Case Law Details

Case Name : In re S.K. Foods Equipment’s Private Limited (AAR Uttar Pradesh)
Appeal Number : UP/ADRG/34/2023
Date of Judgement/Order : 22/09/2023
Related Assessment Year :

In re S.K. Foods Equipment’s Private Limited (AAR Uttar Pradesh)

Introduction: In a recent decision, the Authority for Advance Ruling (AAR) in Uttar Pradesh has dismissed an application submitted by S.K. Foods Equipment’s Private Limited. The application sought clarity on the GST implications of a transaction involving the sale of leasehold land and the requisite permissions for such a sale. The AAR’s decision, based on the legal framework under the Goods and Services Tax (GST) Act, underscores the procedural limitations and the specific criteria that applicants must meet to be eligible for seeking an advance ruling.

Detailed Analysis: S.K. Foods Equipment’s Private Limited, engaged in purchasing an industrial plot from Fena Private Limited, sought an advance ruling to ascertain whether the said transaction, along with obtaining permission for sale, would be taxable under GST. The applicant provided a detailed interpretation of the law, differentiating between leasehold and freehold properties and the applicability of GST on such transactions.

The AAR, after careful examination, determined that the applicant, being the recipient of services rather than the supplier, does not qualify to file an application for an advance ruling under the CGST Act, 2017. This conclusion is rooted in the definitions provided in Section 95 of the CGST Act, which explicitly identifies an applicant for advance ruling as a person who undertakes or proposes to undertake the supply of goods or services. The Act’s stipulation that advance rulings are intended for suppliers and not recipients played a crucial role in the rejection of the application.

Conclusion:  The AAR’s ruling clarifies the procedural aspects and eligibility criteria for seeking advance rulings under the GST framework. This decision not only highlights the importance of understanding the legal provisions but also emphasizes the need for potential applicants to ensure their eligibility before filing. For businesses and individuals involved in similar transactions, this ruling serves as a reminder of the GST Act’s specific requirements for advance ruling applications, particularly the necessity of being a supplier of goods or services. This outcome underscores the procedural rigour and the structured approach adopted by the AAR in adjudicating applications based on the precise legal framework governing GST in India.

FULL TEXT OF THE ORDER OF AUTHORITY FOR ADVANCE RULING, UTTAR PRADESH

1. M/s S K Food Equipment’s Private Limited, A-49, Sector-8, Noida Gautam Bodh Nagar, Uttar Pradesh, 201301 (here in after referred to as the applicant) is a registered assessee under GST having GSTN: 09AAUCS2879N1Z4. The applicant intends to purchase an industrial plot at A-65 sector-8 Noida, from M/s Fena Private Limited. A-237, Okhla Industrial complex Phase -I, New Delhi.110020, which has originally been allotted by Noida Authority under the 99 years lease deeds and duly registered under GST Law i.e. under the Jurisdiction of Assistant Commissioner, Gautambudha Nagar (A), Sector-4, SGST Department, Gautambudha Nagar.

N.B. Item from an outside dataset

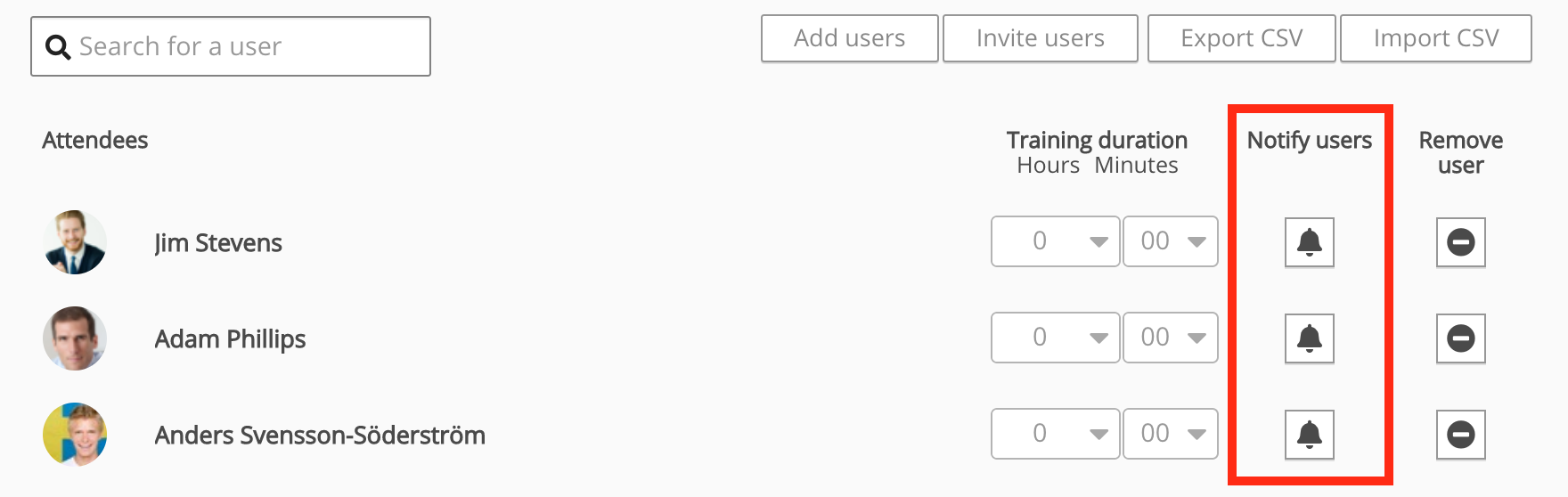The height and width of the screenshot is (497, 1568).
Task: Click the Add users button
Action: coord(849,38)
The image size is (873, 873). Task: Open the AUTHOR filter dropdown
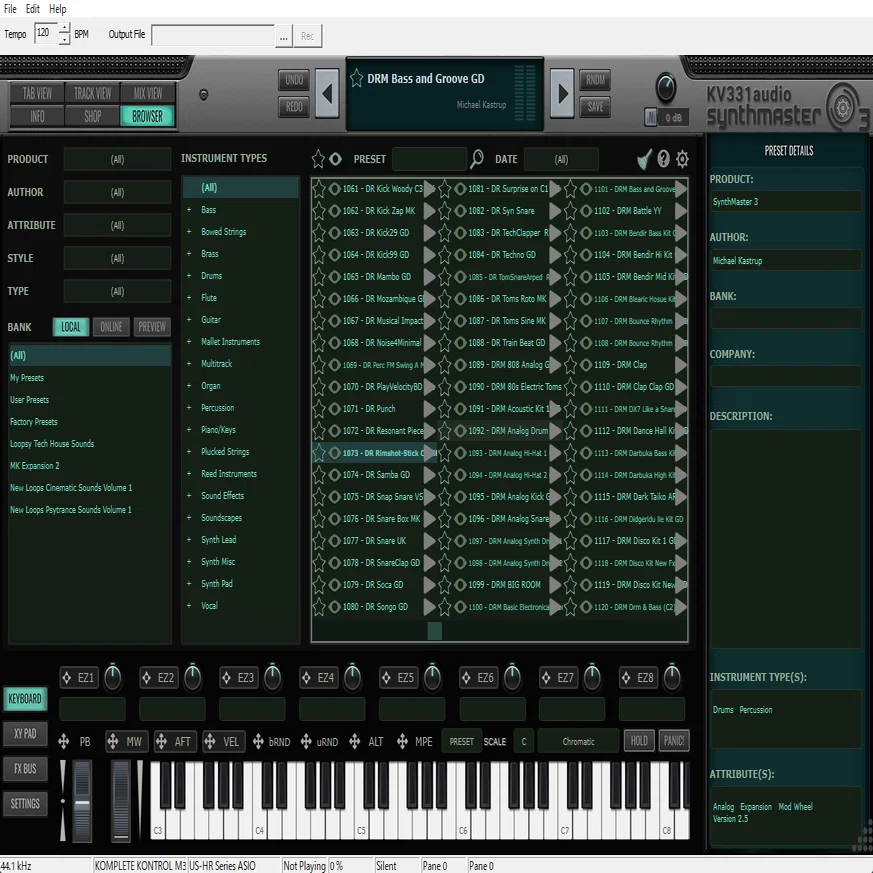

2. The applicant has submitted an application for Advance Ruling dated 16.03.2023 enclosing dully filled Form ARA-01 (the application form for Advance Ruling) along with annexure and attachments. The applicant in his application has sought advance ruling on following question-

1. Under the GST provisions, whether above activity relating to sale of leasehold land and also to obtain permission for such sale would be taxable?

3. As per declaration given by the applicant in Form ARA-01, the issue raised by the applicant is neither pending nor decided in any proceedings under any of the provisions of the Act, against the applicant.

Applicant through this application wish to get the clarification under Advance Ruling as follows;

1. Seller has been allotted an industrial plot by (New Okhla Industrial Development Authority) Noida on long term lease for 99 years on payment of lump sum upfront premium and on annual lease charges vide lease deed dated 09.12.1982.

Seller intends to sell such industrial land for certain consideration to some buyer. Buyer has to pay transfer charges to Noida for permission for such sale.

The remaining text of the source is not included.